Luke Shelley, general manager, Agriculture, Bureau of Meteorology (BOM), will be the workshop's key presenter.
"I will provide an overview of the products available on the Bureau's website," he said. " This will include understanding soil moisture in a regional context, how to access weather forecasting for your local area and how to better use this information."
He will present local statistics specific to the region covering the past 30 - 60 years, including frost occurrences, analysis of temperatures, and comparative statistics for rainfall.
"More broadly, I will also touch on the links between the facts and figures presented and climate change projections," Mr Shelley said. "The aim of the workshops is to provide relevant information that will allow better decision making and risk management in business. It is also about exploring what people need, so that we can provide better support."
Mr Shelley will encourage input and feedback. Extensive travel throughout northern NSW and QLD in the past three months has provided him with the opportunity to gather valuable opinions and concerns.
"The feedback we have received is that people need information more relevant to their local area, to make better decisions for their business. We are looking to fill this gap, and are optimistic that we will be able to meet this need by partnering with Local Land Services.
"The Bureau of Meteorology is looking to build a partnership with Local Land Services to support and facilitate the work they do in helping communities.
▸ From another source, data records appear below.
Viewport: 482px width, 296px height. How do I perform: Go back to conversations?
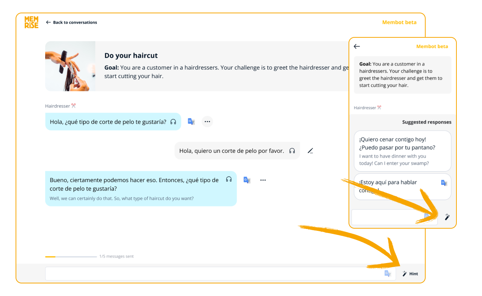click(x=71, y=23)
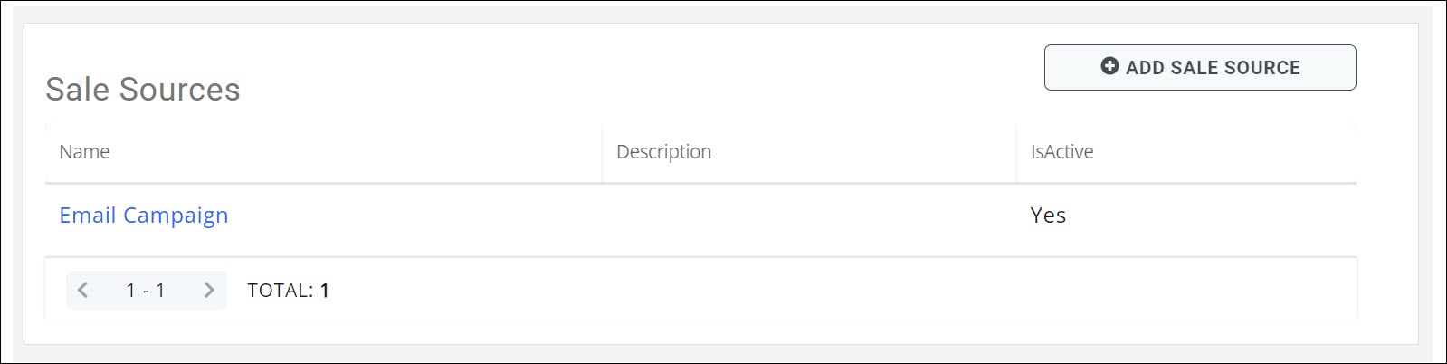The image size is (1447, 364).
Task: Sort by the Name column header
Action: tap(84, 152)
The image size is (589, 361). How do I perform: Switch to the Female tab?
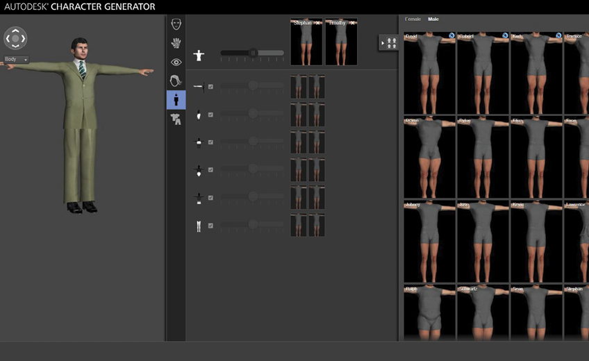click(413, 19)
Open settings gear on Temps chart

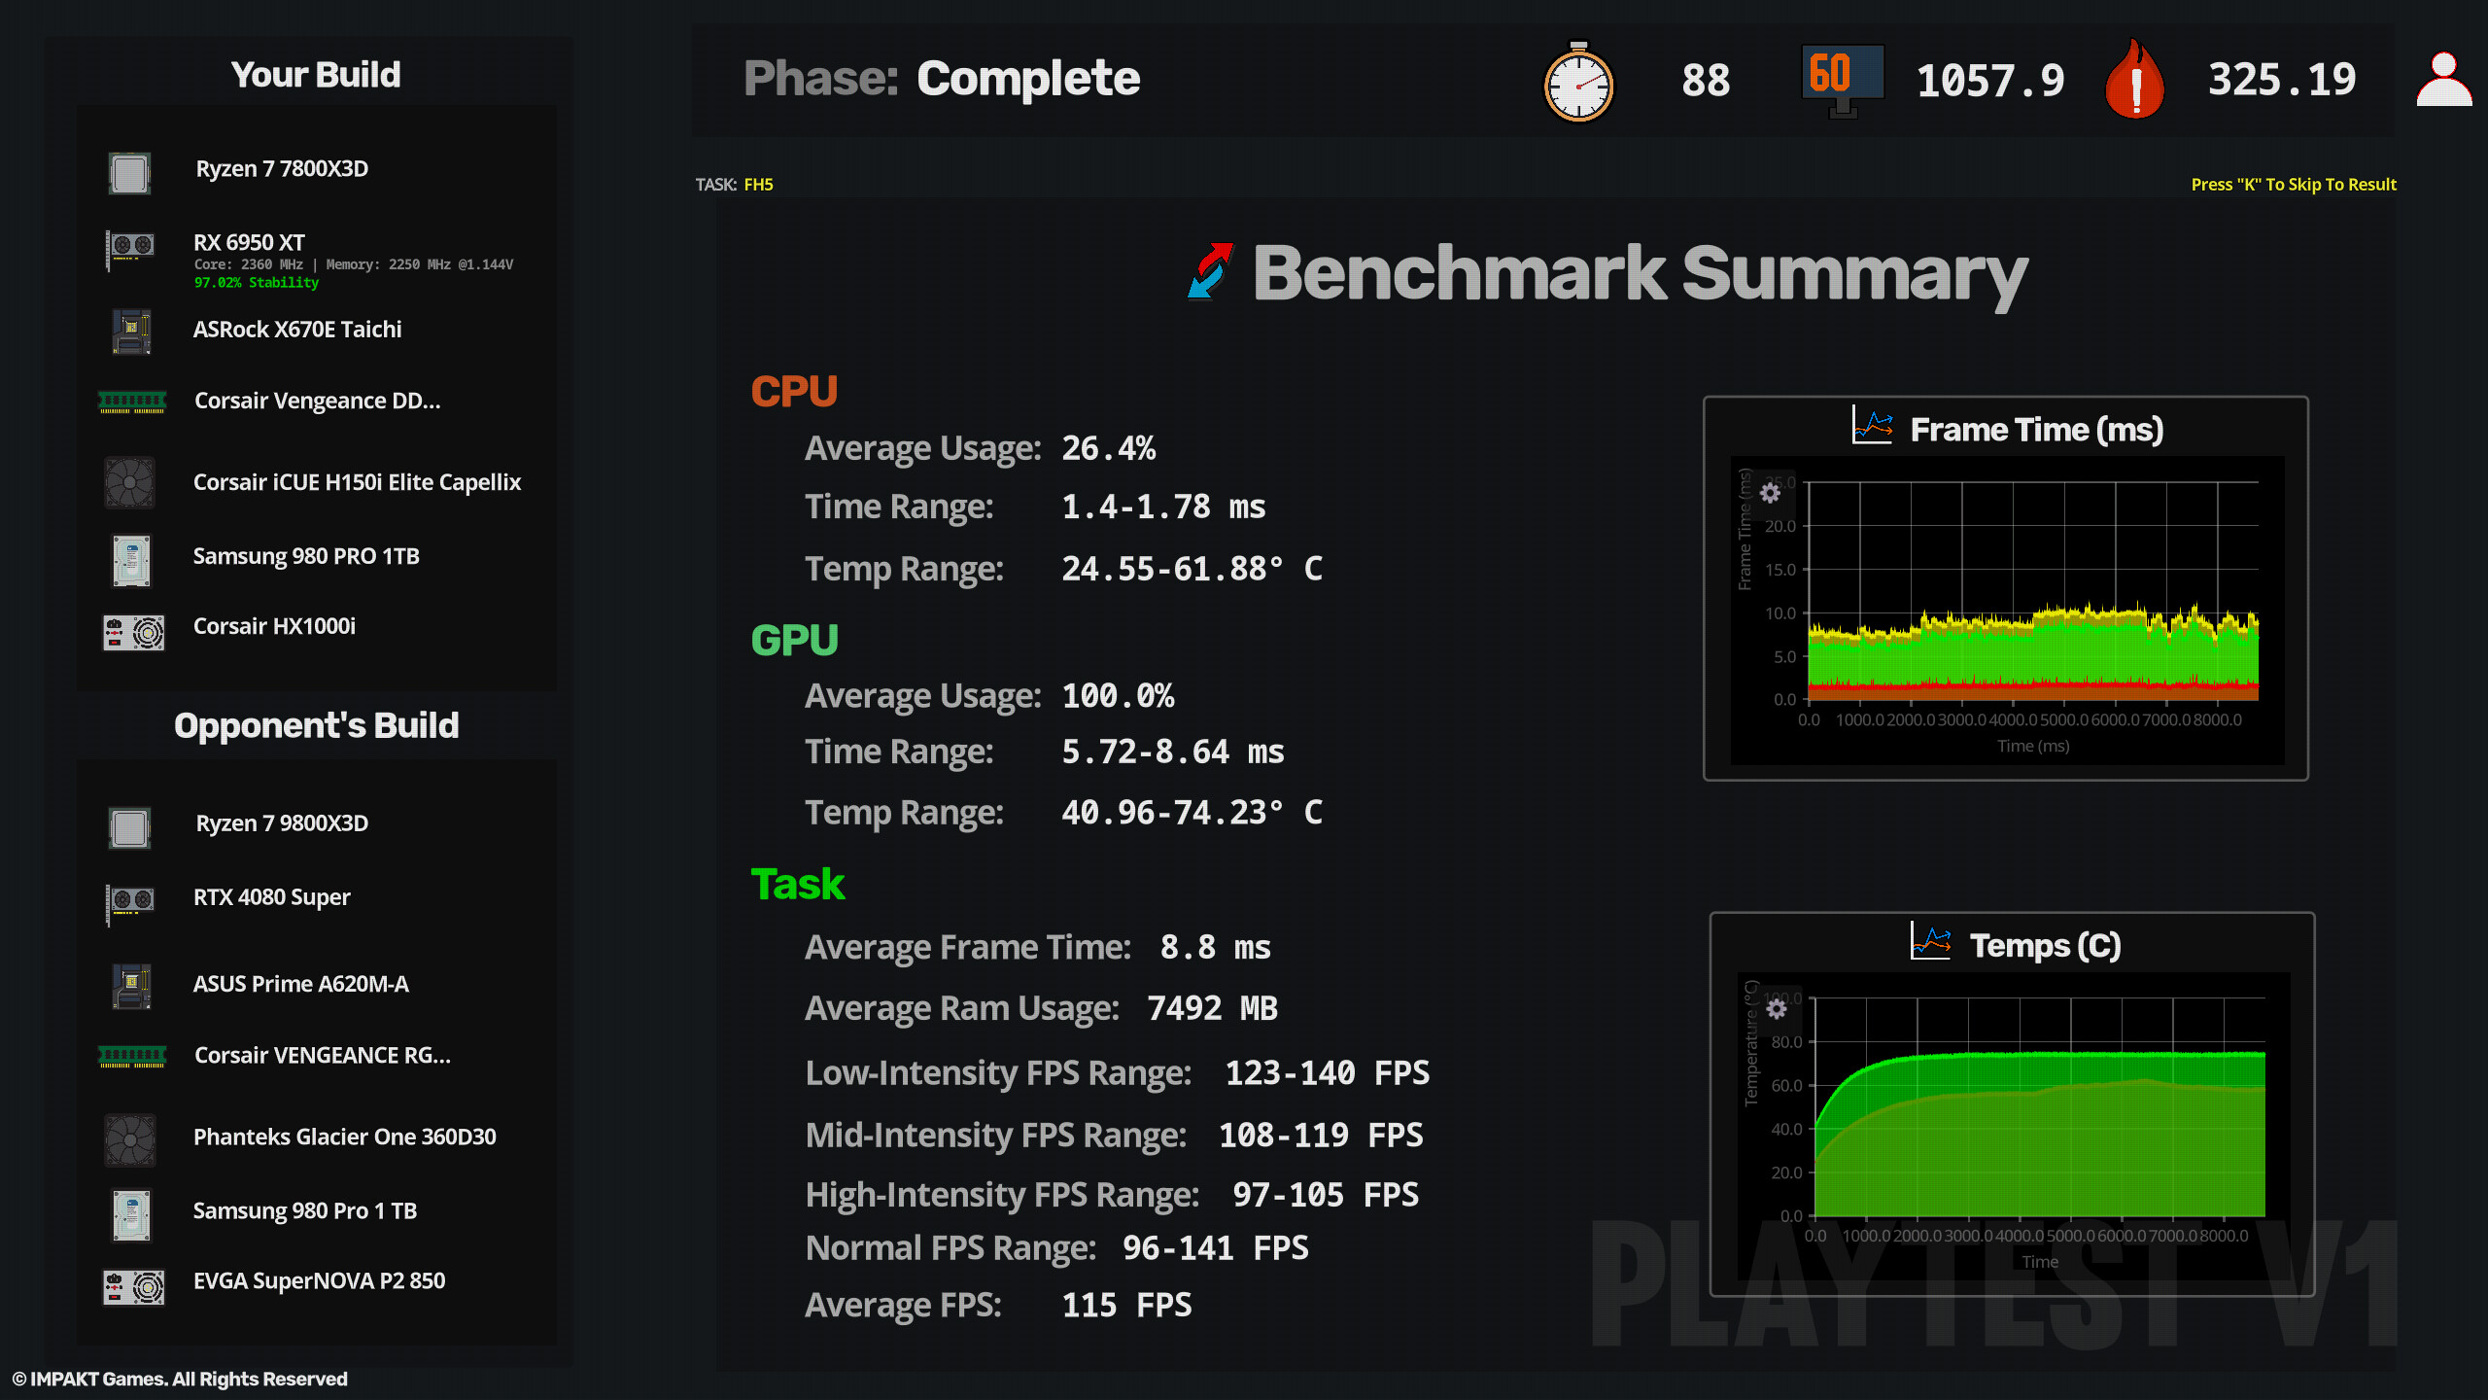1777,1010
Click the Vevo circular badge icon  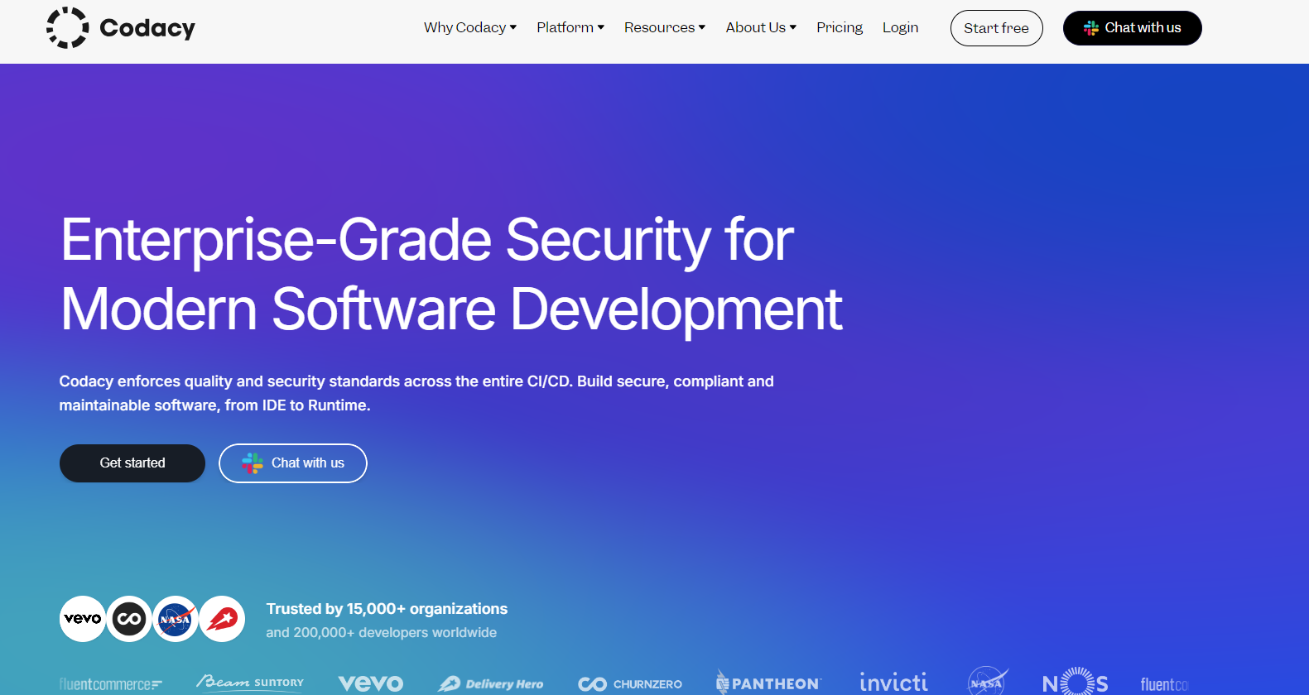[x=83, y=619]
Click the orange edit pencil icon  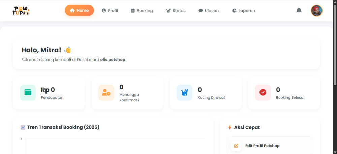click(x=236, y=146)
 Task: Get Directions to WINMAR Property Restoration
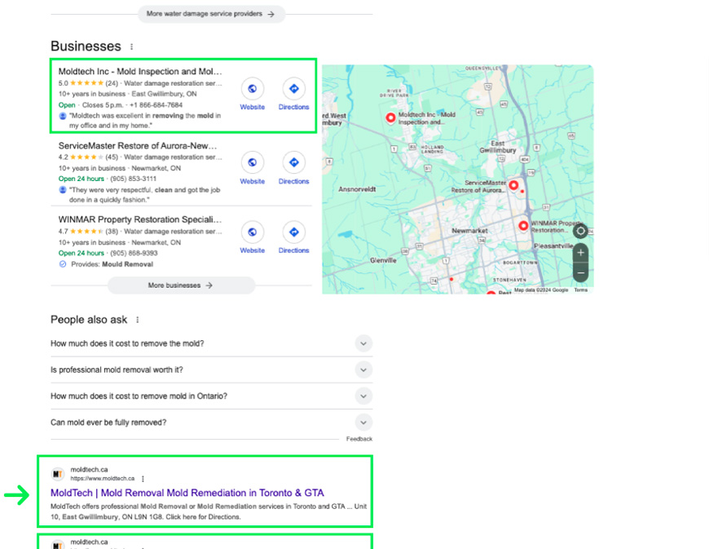click(293, 232)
"I have also understood that presenting averages, such as average rainfall or average changes, is not necessarily meaningful," Mr Shelley said. "We understand the need to improve the links back to the industries and producers who make significant decisions for their livelihood."
Mr Shelley recognises that the most accurate information to ensure these links are effective is even more important in the current climatic conditions. He believes that better preparation and understanding of the environment is vital.
"In this way, the focus of the workshops is also about building meaningful relationships and engaging with participants, with the opportunity to work more closely with them to support them."